>>>
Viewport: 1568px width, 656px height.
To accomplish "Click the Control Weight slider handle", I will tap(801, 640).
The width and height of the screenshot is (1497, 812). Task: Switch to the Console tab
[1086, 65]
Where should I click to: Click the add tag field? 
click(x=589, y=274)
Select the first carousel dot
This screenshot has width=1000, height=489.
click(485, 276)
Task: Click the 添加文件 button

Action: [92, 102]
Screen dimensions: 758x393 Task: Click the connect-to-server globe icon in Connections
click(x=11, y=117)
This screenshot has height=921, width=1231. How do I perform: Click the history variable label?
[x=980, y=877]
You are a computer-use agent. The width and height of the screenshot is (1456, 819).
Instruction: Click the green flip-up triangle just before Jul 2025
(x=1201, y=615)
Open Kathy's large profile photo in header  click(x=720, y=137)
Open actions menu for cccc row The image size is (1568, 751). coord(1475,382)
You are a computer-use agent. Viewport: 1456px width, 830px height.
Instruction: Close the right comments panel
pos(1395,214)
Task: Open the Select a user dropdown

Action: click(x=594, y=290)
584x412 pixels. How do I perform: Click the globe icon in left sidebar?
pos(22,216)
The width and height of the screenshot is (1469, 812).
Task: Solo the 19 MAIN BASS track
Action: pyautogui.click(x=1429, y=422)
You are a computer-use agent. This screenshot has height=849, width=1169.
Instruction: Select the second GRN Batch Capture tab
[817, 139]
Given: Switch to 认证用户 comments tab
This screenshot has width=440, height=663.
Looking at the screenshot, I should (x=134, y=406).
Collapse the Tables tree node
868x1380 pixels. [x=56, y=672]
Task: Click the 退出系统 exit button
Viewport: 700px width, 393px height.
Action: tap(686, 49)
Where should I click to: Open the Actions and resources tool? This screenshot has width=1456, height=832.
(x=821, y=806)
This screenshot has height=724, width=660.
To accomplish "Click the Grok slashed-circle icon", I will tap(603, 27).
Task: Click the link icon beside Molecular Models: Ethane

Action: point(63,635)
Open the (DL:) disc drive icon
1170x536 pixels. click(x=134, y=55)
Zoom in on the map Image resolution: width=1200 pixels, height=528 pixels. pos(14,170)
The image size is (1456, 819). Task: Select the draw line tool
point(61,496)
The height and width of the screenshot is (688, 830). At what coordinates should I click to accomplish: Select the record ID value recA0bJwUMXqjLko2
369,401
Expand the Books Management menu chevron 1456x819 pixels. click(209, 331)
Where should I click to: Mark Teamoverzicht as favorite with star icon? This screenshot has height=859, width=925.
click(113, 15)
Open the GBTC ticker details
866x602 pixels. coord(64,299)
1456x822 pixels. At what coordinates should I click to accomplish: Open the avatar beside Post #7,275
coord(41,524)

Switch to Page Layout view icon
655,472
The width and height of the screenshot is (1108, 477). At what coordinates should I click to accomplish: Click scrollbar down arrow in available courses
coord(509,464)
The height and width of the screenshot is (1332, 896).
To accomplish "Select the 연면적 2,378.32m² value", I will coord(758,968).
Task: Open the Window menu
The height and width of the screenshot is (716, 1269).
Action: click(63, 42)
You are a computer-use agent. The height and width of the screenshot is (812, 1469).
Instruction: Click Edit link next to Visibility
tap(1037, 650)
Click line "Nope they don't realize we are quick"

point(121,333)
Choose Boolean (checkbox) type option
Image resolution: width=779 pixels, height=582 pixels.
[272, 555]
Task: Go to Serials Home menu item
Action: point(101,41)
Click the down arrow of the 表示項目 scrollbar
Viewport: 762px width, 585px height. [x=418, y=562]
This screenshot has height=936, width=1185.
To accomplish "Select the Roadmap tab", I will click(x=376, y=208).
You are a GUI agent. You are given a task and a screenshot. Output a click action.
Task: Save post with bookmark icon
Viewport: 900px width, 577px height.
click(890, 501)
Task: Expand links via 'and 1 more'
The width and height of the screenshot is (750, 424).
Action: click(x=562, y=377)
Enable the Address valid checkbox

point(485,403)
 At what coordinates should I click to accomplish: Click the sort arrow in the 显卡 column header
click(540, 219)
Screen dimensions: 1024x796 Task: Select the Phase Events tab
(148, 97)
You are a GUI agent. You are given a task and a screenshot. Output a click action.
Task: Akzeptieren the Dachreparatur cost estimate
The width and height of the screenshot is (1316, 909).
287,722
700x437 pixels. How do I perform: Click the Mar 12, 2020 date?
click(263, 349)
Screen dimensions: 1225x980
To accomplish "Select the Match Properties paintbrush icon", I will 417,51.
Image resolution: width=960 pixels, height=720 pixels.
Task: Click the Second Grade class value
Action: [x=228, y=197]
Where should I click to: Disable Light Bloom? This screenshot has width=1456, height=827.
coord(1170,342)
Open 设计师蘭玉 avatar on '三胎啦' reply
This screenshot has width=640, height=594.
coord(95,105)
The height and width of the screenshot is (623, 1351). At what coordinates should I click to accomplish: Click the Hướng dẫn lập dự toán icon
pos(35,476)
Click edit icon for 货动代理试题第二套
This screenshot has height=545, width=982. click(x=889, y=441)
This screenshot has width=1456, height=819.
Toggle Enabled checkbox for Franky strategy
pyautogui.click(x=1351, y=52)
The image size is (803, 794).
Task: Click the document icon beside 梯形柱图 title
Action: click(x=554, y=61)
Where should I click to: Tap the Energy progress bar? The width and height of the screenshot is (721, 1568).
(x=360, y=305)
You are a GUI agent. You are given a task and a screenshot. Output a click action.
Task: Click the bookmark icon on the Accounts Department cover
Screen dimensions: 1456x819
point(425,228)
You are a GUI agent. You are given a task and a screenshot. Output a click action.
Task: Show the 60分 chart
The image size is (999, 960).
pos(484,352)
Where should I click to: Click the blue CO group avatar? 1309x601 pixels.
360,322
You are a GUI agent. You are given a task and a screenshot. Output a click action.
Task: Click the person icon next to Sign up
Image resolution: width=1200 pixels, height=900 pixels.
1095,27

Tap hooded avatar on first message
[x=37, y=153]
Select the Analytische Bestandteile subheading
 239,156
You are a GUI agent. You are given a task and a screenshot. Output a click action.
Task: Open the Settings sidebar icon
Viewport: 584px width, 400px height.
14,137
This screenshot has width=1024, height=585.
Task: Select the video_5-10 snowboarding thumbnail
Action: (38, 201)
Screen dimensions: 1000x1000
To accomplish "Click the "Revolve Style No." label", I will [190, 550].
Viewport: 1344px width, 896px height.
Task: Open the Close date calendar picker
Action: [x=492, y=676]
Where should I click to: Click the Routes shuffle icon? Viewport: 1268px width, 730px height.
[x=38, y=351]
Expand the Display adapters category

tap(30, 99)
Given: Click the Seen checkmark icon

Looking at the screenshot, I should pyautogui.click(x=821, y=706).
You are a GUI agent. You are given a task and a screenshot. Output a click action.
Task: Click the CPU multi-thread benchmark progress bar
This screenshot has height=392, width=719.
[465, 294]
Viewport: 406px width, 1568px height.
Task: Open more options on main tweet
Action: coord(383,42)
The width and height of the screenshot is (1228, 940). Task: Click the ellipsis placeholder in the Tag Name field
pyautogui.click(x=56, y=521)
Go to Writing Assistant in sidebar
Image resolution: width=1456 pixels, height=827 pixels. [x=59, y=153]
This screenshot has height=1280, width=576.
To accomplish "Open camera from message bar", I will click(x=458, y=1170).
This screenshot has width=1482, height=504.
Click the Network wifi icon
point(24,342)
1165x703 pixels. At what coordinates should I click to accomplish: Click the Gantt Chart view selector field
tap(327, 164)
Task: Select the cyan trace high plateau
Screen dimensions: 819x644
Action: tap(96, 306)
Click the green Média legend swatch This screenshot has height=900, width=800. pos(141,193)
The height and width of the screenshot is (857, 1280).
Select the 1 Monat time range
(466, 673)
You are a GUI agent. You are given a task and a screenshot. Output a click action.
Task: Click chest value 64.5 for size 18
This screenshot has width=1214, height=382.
<<<
GIVEN TASK
Copy each line of the entries above that contains the string "next", matching case exactly.

EXERCISE OUTPUT
Instruction: Click Edit link next to Visibility
Task: Click the person icon next to Sign up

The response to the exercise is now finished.